All my life I have considered myself proud of my
creative writing skills. Lately, over the past year or so, I have had the worst thing a writer can have...a major form of writers block. I have tried to get rid of it. Everytime I sit down to write, NOTHING comes out....my mind goes blank and I get the worst form of anxiety panic attacks running through my brain. What if I can't write anymore? What if my talent is gone? What do I do to get it back? What if it never comes back? Why can't I write anything? I'm so upset I feel like crying. Writing is my life, my one true love, and I feel like it has abandoned me. Please help. Whatever advice you have will be very welcome. Thankyou!
I experienced this a while
I experienced this a while ago.
I know the pain. I eventually gave up ( for nearly a year)
after many attempts. Then one day,
I meditated then had a beautiful bath
Took my notebook and pen for a wander and sat at the beach
my mind was clear and almost scarily empty. Then I wrote
withiut even thinking. The piece wasn't brilliant but it helped
me get my game back. I hope this helps in some way.

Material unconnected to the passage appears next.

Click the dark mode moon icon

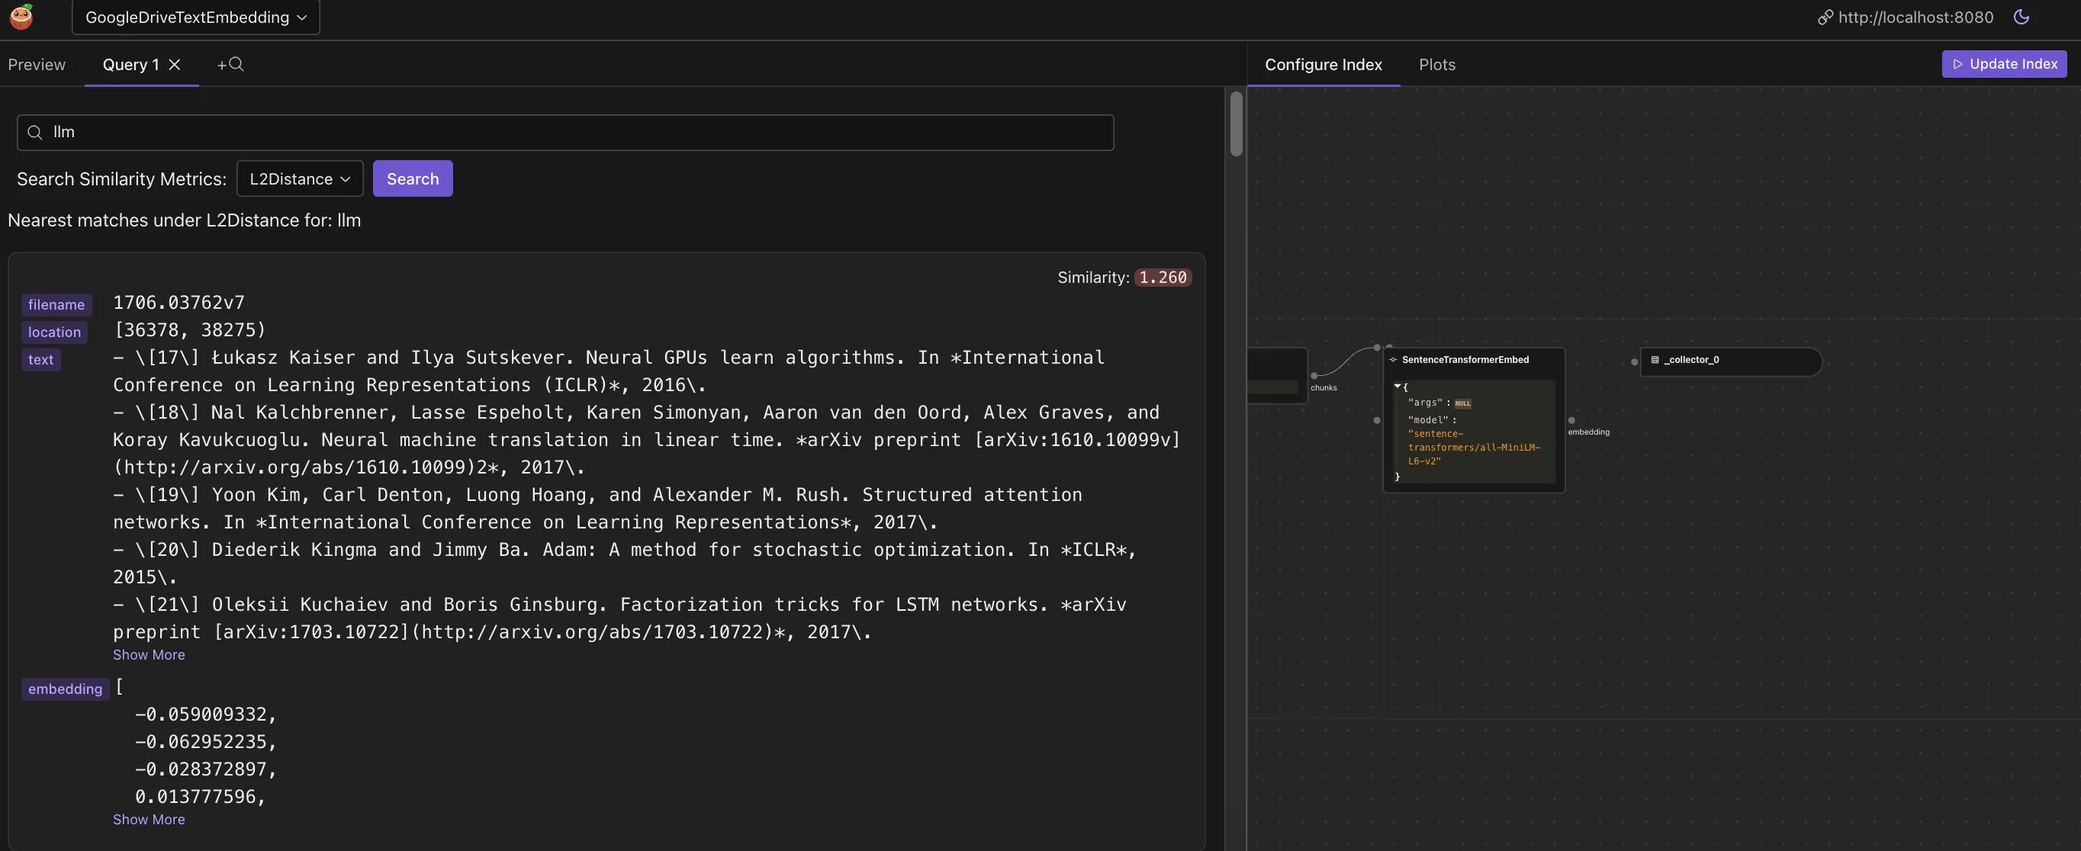(x=2023, y=17)
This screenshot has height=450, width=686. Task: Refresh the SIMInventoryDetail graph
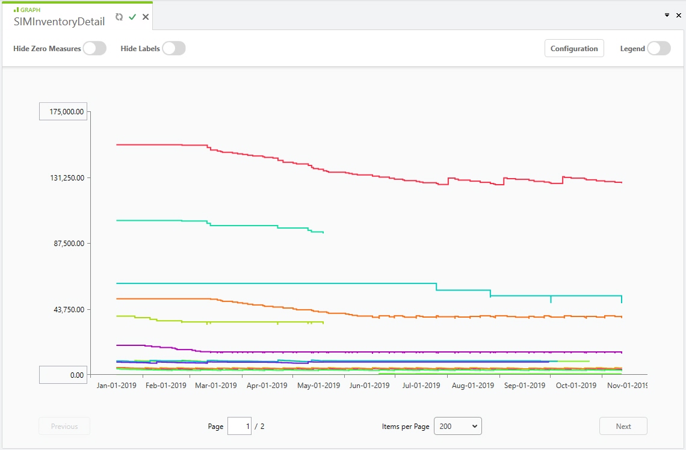[120, 17]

ty so much. I will have to
ty so much. I will have to try this. I don't live by a beach, but I do live by a lake...maybe I will take the time to go out there, since the weather is getting nicer. :) *sending you a friend request*
Considerable Prose
on the topic of block is under Allets's methodology that offeres ways to loosen up the creative juices. Reading other writers help, changing form, write letter, notes to dead people you once adored, a diary, reading prose out loud...hey, the discipline of writing requires such extremes. Thanks for accepting my freind request - Just Bein' Stella
Thank you for the advice &
Thank you for the advice & for adding me as a friend!